Problem to work on:
Please rewrite the lines starting at the one with "You are a GUI" and ending after the one with "Contact Us (525, 29)", replacing "Monthly Reports" with "Quarterly Reports" and changing nothing else.

Task input:
###

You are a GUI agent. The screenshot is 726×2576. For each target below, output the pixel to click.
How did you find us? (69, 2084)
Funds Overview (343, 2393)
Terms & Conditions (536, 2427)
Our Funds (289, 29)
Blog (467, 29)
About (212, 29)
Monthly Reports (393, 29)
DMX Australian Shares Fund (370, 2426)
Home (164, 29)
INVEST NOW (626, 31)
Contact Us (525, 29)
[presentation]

###

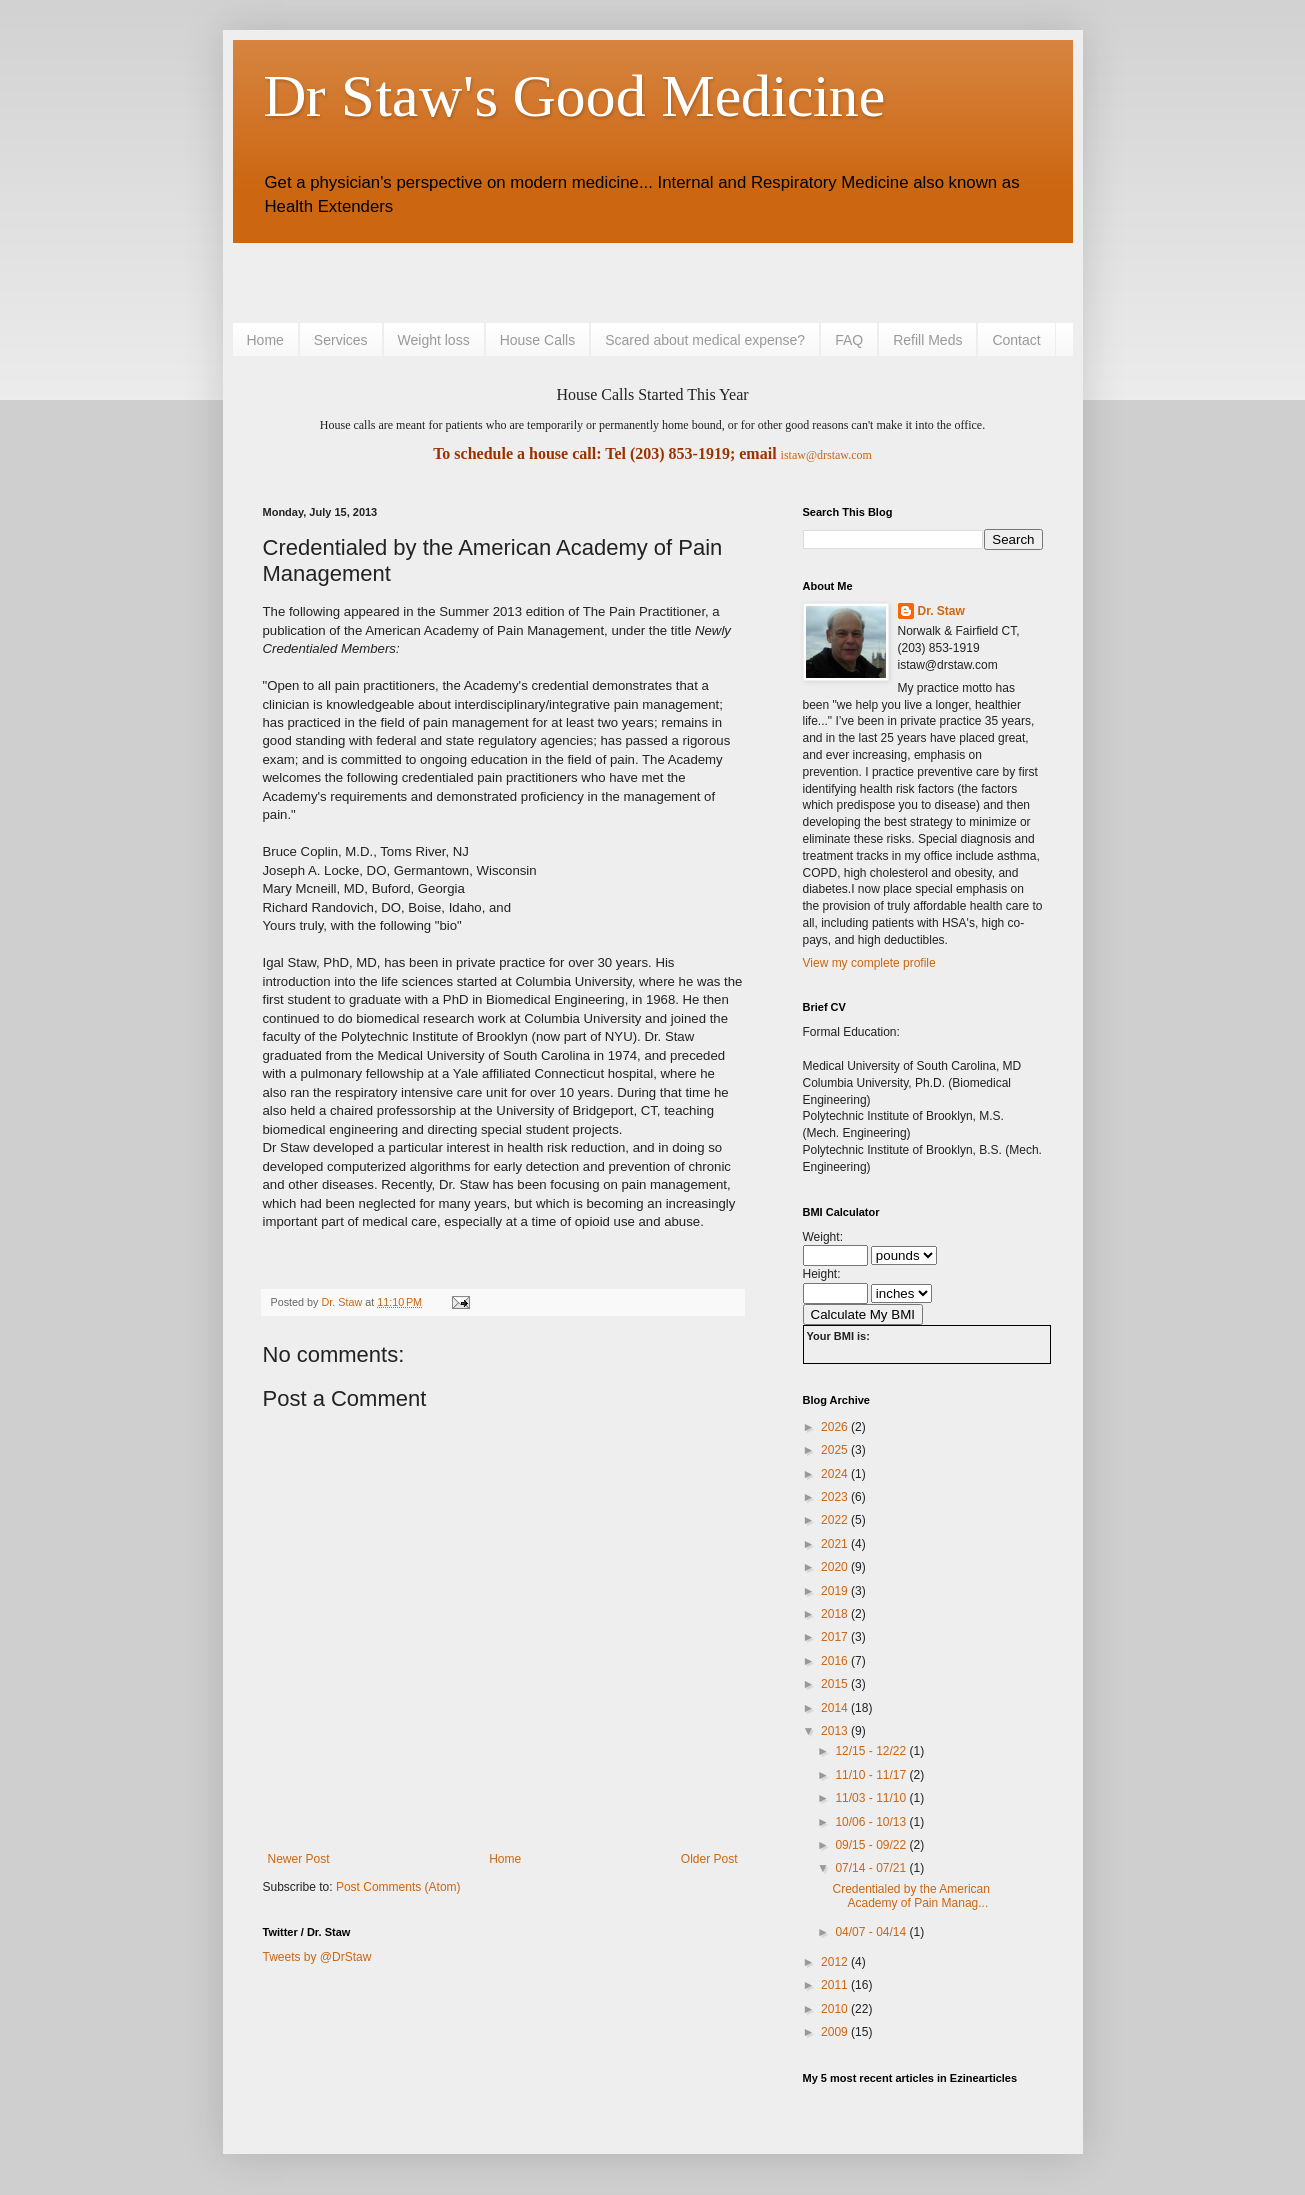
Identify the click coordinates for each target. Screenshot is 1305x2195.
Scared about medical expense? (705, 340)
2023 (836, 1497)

###

Response below:
You are a GUI agent. The screenshot is 726×2576. For each target below, output the pixel to click.
How did you find us? (69, 2084)
Funds Overview (343, 2393)
Terms & Conditions (536, 2427)
Our Funds (289, 29)
Blog (467, 29)
About (212, 29)
Quarterly Reports (393, 29)
DMX Australian Shares Fund (370, 2426)
Home (164, 29)
INVEST NOW (626, 31)
Contact Us (525, 29)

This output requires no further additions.